# Work item
Word for word, return every record.

┌─ Stored data

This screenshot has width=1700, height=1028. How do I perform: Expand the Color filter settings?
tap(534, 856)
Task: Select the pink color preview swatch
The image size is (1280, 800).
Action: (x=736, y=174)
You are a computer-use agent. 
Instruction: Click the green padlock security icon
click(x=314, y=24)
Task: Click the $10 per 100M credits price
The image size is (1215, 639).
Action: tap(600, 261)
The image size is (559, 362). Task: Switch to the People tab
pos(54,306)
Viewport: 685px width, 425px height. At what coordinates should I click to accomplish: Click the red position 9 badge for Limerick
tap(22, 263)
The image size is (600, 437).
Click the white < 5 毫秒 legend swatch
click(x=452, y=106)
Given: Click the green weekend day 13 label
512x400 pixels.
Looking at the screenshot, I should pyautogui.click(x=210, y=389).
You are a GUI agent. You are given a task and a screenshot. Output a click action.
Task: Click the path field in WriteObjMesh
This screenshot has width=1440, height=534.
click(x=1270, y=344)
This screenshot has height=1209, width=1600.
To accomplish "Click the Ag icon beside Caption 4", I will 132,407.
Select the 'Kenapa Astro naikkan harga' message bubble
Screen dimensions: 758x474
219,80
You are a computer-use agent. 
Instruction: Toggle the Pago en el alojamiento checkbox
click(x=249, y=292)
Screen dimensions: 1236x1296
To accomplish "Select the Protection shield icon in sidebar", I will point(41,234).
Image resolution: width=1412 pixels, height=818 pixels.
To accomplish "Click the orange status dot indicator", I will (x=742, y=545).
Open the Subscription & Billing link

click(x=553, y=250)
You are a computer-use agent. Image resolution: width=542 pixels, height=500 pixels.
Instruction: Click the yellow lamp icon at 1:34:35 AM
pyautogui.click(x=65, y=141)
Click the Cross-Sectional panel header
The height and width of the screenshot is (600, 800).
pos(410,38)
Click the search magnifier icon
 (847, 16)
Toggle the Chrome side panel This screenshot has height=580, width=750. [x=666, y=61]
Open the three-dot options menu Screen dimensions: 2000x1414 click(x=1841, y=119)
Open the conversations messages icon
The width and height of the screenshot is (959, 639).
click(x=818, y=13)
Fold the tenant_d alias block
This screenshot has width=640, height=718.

└─

# Reply
This screenshot has width=1700, height=1028. How do I perform: Expand the Color filter settings?
tap(534, 856)
Task: Select the pink color preview swatch
The image size is (1280, 800).
Action: (x=736, y=174)
You are a computer-use agent. 
Instruction: Click the green padlock security icon
click(x=314, y=24)
Task: Click the $10 per 100M credits price
The image size is (1215, 639).
Action: tap(600, 261)
The image size is (559, 362). Task: Switch to the People tab
pos(54,306)
Viewport: 685px width, 425px height. At what coordinates should I click to accomplish: Click the red position 9 badge for Limerick
tap(22, 263)
The image size is (600, 437).
Click the white < 5 毫秒 legend swatch
click(x=452, y=106)
Given: Click the green weekend day 13 label
512x400 pixels.
Looking at the screenshot, I should pyautogui.click(x=210, y=389).
You are a GUI agent. You are given a task and a screenshot. Output a click action.
Task: Click the path field in WriteObjMesh
This screenshot has width=1440, height=534.
click(x=1270, y=344)
This screenshot has height=1209, width=1600.
To accomplish "Click the Ag icon beside Caption 4", I will 132,407.
Select the 'Kenapa Astro naikkan harga' message bubble
Screen dimensions: 758x474
219,80
You are a computer-use agent. 
Instruction: Toggle the Pago en el alojamiento checkbox
click(x=249, y=292)
Screen dimensions: 1236x1296
To accomplish "Select the Protection shield icon in sidebar", I will point(41,234).
Image resolution: width=1412 pixels, height=818 pixels.
To accomplish "Click the orange status dot indicator", I will (x=742, y=545).
Open the Subscription & Billing link

click(x=553, y=250)
You are a computer-use agent. Image resolution: width=542 pixels, height=500 pixels.
Instruction: Click the yellow lamp icon at 1:34:35 AM
pyautogui.click(x=65, y=141)
Click the Cross-Sectional panel header
The height and width of the screenshot is (600, 800).
pos(410,38)
Click the search magnifier icon
 (847, 16)
Toggle the Chrome side panel This screenshot has height=580, width=750. [x=666, y=61]
Open the three-dot options menu Screen dimensions: 2000x1414 click(x=1841, y=119)
Open the conversations messages icon
The width and height of the screenshot is (959, 639).
click(x=818, y=13)
Fold the tenant_d alias block
This screenshot has width=640, height=718.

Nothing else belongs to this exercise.